Why can I modify a string defined using defparameter? - common-lisp

I tried this in SBCL 2.0.1:
(let ((s "Tom's house"))
(setf (subseq s 0 5) "Cat")
s)
I got a warning:
; in: LET ((S "Tom's house"))
; (SETF (SUBSEQ S 0 5) "Cat")
; --> LET*
; ==>
; (REPLACE #:SEQUENCE #:NEW1 :START1 0 :END1 5)
;
; caught WARNING:
; Destructive function REPLACE called on constant data: "Tom's house"
; See also:
; The ANSI Standard, Special Operator QUOTE
; The ANSI Standard, Section 3.2.2.3
;
; compilation unit finished
; caught 1 WARNING condition
But when I tried the code below, I get no warnings or errors. Why can I modify a string defined using defparameter (or defvar) but not a string defined using let?
(defparameter *s* "Tom's house")
(setf (subseq *s* 0 3) "Cat")

As mentioned in the comments: you are not allowed to modify literal objects, and specifically, from the definition of quote
The consequences are undefined if literal objects (including quoted objects) are destructively modified.
What that means is 'don't do this in conforming programs'. What it does not mean is 'the system is required to prevent you from doing this'.
In particular it should be clear that a system which did prevent you doing this would have either to allocate all literals in some special area of memory so that memory protection can deal with the problem, or have a whole series of secret paired mutable/immutable types for objects which can be literals (or perhaps a 'mutable' bit in the tags of objects).
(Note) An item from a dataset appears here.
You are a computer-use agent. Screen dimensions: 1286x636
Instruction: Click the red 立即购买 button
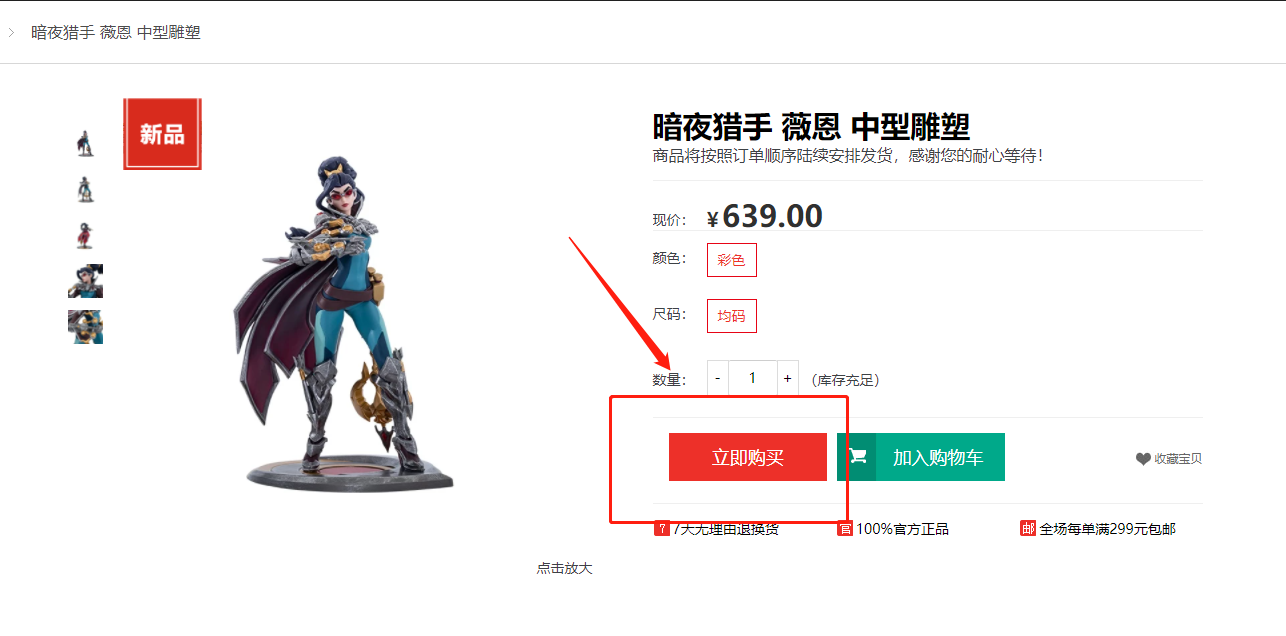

The latter is what, I think, languages like Racket do: they have mutable and immutable strings, for instance.
Requiring the implementation to check this is requiring strategies which may be very hard, and some of which may not even always be possible (for instance the special-memory-area trick assumes that the architecture supports read-only bits on memory pages, which is not something the language should assume). So the language spec just says 'the consequences are undefined'.
However, quite clearly, there are cases where a smart compiler can detect some obviously bogus code. One is this:
(let ((x "literal string"))
... do not assign to x ...
(setf (char x 0) ...)
...)
A smart compiler (particularly one that is doing fancy type inference) can easily see that the value of x you are mutating is a literal string and can warn you about that at compile time and/or raise an exception at run-time.
Compare that with your second example:
(defparameter *x* "a literal string")
...
(setf (char *x* 0) ...)
In order to deal with this, the compiler would have to prove that *x* actually was still a literal string at the point where you tried to mutate its value. Doing that requires some kind of whole-program analysis: it needs to know everything that happened in between the definition of *x* and the assignment. And while that is, perhaps, sometimes possible – for instance, the code is in a file being compiled you are using defparameter (because defvar won't work!) and there is nothing between the definition and the mutation – it certainly is not always possible.
So what you are seeing is that the SBCL compiler is successfully detecting some cases, but not all. And that's fine: that's better than not detecting any.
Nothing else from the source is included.